Dear Diary: A Fact Checker at NOM
July 9th, 2012
This excerpt from the diary of a NOM fact checker has somehow fallen into my hands. I cannot vouch for its authenticity.
This morning I was trying to use a decorative letter opener to cut the despair out of my soul when a NOM staffer dropped off a blog entry for me to fact check. “Make sure it’s accurate,” he said. He must be new.
He’d been told to write about our Starbucks boycott. I’d forgotten there were jobs here worse than mine. Starbucks stock shot up after we announced the boycott, but his article claimed the price has fallen lately, and after more than two months it’s finally a smidge below where we started.
Hooray, apparently. God, the desperation around here is so thick they should spread it on white bread and serve it with tea.
Anyway, I checked the stock price — OMG! it had dipped a bit, then risen, but then dipped again, most recently since about June 20. So this was…correct?

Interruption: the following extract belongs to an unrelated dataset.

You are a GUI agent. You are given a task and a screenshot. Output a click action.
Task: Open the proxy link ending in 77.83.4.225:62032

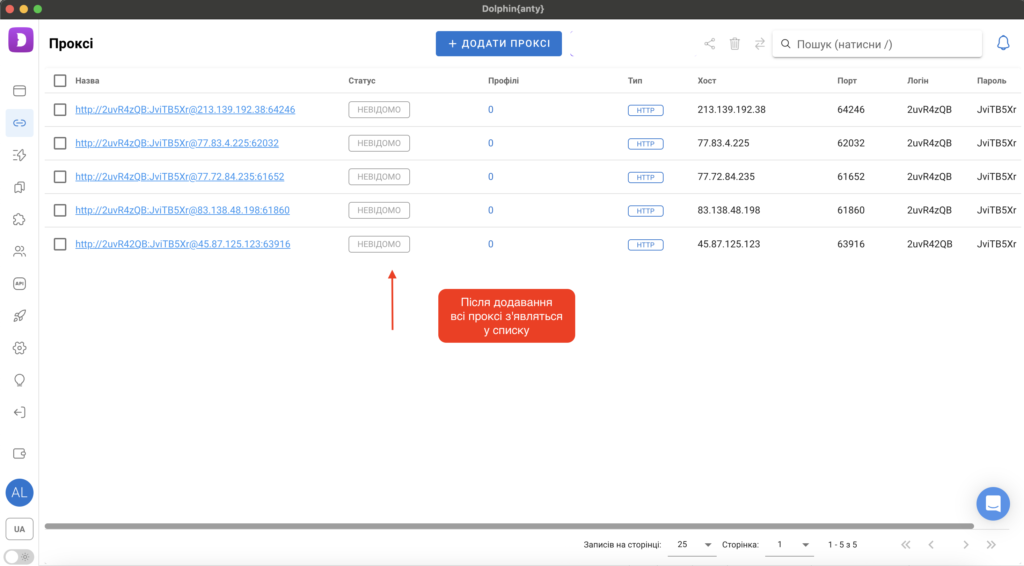[177, 143]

Oh, why couldn’t I have just stopped there. I could have been the hero, could have announced, Hey everyone, we’re saying something TRUE, could have been included in the alcohol-free celebratory sniffing of white-board markers.
But instead, I was caught up in the euphoria of surprise, and on the wings of confidence flew too close to the sun and checked one more fact:
This drop in value comes at a time when coffee prices, a major factor in Starbucks’ business expenses, are dropping.
And like Icarus, with melting wings of wax, I fell back into the tumultuous sea of reality.
Crap. It’s one thing to make a mistake. It’s another thing to emphasize it in exactly the wrong way so it ends up destroying the very fantasy you’re trying to sell!
I ran with this to Brian Brown, our president. “Mister Brown, Mister Brown, Mister Brown,” I cried.
He squinted. I said, “It’s Rodney.” He tilted his head. I added, “The fact checker.”
“Rodney? Rodney. Rodney! You’re still…alive?”
“Never mind. What are you holding?”
“The piece on the Starbucks boycott.”
“Oh yes.” He preened. “Yeee-ees.”
“Baaaa!” he cried.
“Listen, it’s the coffee prices –”
“BAAAAAAA! BAAAAAAAAA! BAAAAAAAAAAAAAAAA!”
Sheep noises? I didn’t understand. In the old days news like this would make him clap his hands and bark like a seal, and the other staffers would drop what they were doing to balance balls on their noses. This, though – this was strange.
I backed down the hallway and returned to my desk on the fire escape. Someday, I thought, someday I’ll get a new job. But I was lying, inventing a dream that could never be. After years as a fact checker at NOM, I no longer have employable skills.